A certain number of investors in both technology firms will reduce their share holdings. Tech stock investors however, will not so easily abandon technology investments altogether. Of course a certain percentage will say that Apple, Inc. shares are currently too high priced. The same might be said for Google (GOOG) or Research in Motion (RIMM) share prices. Intel (INTC), IBM (IBM), Oracle (ORCL), or Cisco Systems (CSCO) may attract new investors. Further down the food chain, Broadcom (BRCM) just reported excellent earnings, beating analyst's expectations. Adobe Systems, Inc. (ADBE) is still sailing along on software revenues.
A billion dollars reallocated to other technology shares could start significant momentum in the NASDAQ.
It is about time investors moved out of sleepy Microsoft (MSFT) and Yahoo (YHOO) shares and into businesses demonstrating market prowess with successful new products. The same tired, cluttered Yahoo search or Flickr® web sites, the bloated Vista® operating system, or a Zune® music player are not what investors are seeking in a technology company.
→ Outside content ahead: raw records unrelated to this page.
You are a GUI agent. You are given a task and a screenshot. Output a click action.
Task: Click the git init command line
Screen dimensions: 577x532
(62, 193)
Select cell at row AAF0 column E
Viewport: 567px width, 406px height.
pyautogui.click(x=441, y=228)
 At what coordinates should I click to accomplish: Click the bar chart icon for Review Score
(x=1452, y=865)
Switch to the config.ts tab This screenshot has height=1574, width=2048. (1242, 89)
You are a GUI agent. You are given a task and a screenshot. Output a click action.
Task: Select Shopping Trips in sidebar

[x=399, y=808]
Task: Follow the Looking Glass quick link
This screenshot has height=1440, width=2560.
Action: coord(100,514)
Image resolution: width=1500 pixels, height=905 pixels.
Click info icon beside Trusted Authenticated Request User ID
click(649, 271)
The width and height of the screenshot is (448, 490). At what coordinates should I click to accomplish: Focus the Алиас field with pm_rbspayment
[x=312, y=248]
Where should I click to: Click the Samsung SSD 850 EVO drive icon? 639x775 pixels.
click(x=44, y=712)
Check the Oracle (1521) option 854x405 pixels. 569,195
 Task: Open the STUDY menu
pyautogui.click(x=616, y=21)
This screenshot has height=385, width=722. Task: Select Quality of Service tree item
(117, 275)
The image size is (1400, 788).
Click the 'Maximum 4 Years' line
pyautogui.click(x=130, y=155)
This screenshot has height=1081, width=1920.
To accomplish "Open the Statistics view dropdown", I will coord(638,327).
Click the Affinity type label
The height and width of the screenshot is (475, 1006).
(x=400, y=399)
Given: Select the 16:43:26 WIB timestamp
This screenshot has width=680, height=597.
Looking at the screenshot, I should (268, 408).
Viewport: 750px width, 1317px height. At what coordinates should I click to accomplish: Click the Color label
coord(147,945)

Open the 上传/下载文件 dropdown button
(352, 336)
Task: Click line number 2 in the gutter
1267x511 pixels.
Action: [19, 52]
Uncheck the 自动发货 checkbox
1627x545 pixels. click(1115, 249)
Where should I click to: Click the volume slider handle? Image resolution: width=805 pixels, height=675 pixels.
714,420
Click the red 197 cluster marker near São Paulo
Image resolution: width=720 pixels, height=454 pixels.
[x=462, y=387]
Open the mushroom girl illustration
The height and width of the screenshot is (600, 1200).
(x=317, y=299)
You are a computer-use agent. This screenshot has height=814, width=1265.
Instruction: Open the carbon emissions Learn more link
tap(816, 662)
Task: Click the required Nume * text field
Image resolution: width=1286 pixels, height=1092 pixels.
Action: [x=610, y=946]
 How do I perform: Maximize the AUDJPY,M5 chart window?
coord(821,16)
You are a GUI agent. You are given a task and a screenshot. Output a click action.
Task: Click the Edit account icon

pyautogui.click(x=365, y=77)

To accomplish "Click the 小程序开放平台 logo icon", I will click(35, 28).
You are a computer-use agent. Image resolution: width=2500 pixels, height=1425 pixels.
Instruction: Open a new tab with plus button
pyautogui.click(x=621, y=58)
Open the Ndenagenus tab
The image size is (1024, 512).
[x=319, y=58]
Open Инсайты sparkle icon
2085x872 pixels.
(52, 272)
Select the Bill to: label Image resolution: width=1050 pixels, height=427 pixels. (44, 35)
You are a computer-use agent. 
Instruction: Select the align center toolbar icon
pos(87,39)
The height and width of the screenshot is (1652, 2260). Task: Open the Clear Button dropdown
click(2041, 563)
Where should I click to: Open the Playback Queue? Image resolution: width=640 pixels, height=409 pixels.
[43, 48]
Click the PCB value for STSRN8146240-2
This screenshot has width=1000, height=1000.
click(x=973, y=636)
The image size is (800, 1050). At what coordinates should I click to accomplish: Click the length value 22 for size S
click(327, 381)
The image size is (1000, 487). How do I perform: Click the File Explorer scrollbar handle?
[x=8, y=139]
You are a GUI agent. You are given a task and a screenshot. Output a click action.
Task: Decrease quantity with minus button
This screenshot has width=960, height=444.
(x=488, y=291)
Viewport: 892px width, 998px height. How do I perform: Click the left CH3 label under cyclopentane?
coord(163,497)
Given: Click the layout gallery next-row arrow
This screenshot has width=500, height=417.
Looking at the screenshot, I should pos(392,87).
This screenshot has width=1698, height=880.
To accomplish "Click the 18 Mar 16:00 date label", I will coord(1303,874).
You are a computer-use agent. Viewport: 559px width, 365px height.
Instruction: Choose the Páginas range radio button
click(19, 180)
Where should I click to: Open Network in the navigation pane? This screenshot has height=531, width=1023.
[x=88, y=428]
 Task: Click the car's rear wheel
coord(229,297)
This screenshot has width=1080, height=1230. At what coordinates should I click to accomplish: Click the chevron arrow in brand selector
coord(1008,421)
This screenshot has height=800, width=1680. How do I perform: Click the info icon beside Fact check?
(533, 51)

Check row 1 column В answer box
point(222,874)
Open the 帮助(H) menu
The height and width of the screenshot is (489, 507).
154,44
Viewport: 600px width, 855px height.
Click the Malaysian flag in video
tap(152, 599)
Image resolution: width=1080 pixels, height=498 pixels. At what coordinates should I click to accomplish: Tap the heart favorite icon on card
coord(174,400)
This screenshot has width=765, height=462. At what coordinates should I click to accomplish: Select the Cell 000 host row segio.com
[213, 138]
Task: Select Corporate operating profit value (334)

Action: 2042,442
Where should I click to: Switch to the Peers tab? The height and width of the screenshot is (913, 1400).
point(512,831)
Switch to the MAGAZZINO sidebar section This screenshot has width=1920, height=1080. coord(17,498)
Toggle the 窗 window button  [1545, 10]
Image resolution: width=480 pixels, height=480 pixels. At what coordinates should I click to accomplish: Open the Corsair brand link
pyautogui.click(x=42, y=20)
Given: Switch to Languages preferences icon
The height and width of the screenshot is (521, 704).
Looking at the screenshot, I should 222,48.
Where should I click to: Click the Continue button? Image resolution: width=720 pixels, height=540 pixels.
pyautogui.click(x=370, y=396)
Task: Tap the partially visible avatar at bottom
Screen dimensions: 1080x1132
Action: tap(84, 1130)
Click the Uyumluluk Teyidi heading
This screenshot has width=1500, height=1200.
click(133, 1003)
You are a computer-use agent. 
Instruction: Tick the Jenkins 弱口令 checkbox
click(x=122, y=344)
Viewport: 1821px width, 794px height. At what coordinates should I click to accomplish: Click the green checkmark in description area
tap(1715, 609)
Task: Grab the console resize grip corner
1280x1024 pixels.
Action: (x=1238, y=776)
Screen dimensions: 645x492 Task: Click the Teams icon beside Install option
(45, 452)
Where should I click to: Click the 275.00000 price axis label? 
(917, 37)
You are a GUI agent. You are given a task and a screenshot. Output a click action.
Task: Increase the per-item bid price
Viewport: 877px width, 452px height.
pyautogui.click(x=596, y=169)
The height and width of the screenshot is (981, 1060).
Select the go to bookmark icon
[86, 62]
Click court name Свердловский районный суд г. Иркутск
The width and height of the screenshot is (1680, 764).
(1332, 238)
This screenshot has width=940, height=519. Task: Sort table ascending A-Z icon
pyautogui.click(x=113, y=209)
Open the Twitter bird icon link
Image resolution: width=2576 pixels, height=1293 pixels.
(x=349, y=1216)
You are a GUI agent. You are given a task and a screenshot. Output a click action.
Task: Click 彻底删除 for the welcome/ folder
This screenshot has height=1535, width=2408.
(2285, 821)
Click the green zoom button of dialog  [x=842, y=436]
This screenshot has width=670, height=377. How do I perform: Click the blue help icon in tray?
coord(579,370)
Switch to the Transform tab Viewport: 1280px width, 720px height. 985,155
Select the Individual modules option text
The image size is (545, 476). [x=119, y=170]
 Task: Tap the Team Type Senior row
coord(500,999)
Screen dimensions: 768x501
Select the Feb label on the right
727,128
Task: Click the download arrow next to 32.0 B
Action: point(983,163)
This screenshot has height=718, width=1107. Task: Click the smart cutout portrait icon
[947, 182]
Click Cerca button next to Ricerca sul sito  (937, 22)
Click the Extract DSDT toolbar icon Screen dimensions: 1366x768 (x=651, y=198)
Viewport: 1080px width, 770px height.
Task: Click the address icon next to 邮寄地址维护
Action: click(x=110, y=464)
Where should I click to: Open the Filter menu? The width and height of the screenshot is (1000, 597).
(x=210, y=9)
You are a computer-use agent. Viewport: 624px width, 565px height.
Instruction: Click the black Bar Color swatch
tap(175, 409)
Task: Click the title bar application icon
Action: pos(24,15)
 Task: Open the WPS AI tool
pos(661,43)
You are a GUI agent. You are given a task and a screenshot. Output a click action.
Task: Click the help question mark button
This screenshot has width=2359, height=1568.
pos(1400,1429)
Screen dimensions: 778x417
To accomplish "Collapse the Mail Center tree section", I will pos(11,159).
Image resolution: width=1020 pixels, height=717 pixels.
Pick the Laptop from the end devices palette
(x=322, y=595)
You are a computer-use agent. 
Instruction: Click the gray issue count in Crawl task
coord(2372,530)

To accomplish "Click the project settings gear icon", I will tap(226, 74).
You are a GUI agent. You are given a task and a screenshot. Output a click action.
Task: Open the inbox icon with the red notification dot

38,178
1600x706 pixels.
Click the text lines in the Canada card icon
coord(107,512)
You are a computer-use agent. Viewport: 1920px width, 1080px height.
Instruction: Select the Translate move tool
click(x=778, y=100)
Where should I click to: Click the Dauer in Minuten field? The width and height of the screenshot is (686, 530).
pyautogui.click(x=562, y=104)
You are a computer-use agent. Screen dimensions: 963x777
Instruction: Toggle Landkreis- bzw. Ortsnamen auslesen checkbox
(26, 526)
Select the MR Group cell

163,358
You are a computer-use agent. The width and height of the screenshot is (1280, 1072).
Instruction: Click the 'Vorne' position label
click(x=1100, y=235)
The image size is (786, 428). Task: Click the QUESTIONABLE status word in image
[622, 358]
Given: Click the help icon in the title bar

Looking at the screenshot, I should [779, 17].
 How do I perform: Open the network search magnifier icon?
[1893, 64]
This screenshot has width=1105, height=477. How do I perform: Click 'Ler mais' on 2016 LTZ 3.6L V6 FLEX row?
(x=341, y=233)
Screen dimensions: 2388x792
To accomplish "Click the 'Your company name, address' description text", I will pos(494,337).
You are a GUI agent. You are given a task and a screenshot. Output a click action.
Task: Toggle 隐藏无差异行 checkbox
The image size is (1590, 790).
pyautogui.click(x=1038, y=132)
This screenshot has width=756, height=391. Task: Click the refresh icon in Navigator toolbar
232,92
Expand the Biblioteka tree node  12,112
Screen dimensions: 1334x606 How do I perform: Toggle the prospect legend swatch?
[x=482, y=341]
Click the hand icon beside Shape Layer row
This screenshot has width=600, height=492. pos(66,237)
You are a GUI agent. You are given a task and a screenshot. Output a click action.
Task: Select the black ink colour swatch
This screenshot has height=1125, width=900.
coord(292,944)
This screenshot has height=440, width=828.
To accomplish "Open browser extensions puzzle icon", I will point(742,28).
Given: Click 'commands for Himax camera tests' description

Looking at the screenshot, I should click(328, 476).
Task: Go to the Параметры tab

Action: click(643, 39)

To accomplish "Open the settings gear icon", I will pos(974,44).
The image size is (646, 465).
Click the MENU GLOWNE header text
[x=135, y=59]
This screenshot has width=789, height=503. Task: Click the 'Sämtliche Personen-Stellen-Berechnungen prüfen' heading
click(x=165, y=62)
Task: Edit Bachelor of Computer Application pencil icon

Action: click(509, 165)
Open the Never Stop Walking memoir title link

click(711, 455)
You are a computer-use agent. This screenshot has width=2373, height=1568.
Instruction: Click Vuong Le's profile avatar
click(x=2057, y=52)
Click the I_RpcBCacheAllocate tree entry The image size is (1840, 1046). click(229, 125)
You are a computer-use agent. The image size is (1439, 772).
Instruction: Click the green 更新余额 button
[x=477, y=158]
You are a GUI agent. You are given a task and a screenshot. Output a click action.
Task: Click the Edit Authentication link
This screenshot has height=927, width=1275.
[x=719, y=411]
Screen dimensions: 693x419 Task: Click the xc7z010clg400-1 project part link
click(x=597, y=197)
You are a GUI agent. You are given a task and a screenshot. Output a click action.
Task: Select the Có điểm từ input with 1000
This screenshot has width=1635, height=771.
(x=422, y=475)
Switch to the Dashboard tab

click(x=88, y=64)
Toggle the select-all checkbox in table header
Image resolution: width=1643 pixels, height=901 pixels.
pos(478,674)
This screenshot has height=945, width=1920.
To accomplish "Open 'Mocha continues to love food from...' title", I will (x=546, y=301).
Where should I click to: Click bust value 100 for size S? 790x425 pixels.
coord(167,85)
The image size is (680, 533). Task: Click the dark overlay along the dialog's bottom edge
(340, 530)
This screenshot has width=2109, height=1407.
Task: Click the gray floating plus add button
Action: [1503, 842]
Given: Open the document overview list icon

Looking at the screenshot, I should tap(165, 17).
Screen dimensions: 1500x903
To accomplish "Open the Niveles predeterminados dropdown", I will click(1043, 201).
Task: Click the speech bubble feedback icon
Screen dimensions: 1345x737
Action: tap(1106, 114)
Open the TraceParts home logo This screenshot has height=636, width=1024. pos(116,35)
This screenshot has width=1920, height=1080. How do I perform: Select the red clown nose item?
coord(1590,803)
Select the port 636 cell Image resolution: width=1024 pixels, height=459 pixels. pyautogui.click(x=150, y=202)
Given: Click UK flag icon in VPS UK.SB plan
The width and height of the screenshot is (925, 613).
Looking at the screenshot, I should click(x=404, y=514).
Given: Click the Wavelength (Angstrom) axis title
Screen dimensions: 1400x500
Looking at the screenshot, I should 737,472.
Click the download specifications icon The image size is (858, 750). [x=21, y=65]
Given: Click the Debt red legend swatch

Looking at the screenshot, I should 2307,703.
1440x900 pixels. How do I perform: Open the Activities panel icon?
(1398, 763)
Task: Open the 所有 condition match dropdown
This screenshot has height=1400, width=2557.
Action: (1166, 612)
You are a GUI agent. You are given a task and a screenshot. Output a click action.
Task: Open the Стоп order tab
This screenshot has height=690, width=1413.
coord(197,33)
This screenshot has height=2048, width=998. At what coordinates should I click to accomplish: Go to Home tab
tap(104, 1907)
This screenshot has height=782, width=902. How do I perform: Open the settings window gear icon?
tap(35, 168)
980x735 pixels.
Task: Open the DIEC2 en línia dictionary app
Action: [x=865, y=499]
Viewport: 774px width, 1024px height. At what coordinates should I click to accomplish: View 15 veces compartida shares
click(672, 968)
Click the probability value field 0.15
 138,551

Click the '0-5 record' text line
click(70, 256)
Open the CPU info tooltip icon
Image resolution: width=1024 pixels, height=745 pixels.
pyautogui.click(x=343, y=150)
People are buying stylish iPhones®, downloading music and video from the classy looking ITunes® site, and searching the Net using Google. The pace at which computer buyers are choosing Apple laptops and desktop computers is also increasing. Many new Apple customers are naturally switching from Windows. Of course the numbers are small compared to overall market shares but look at the profits Apple makes on sales compared to Dell (DELL) or Hewlett Packard (HPQ). The story is being told in the profit margins moving forward, not the history book entries for Microsoft and Yahoo.
Disclaimer: For years the author has owned shares in many technology firms, including most of those mentioned in this article. His business computers use OS X, UNIX, and various versions of Microsoft Windows, sometimes all at once!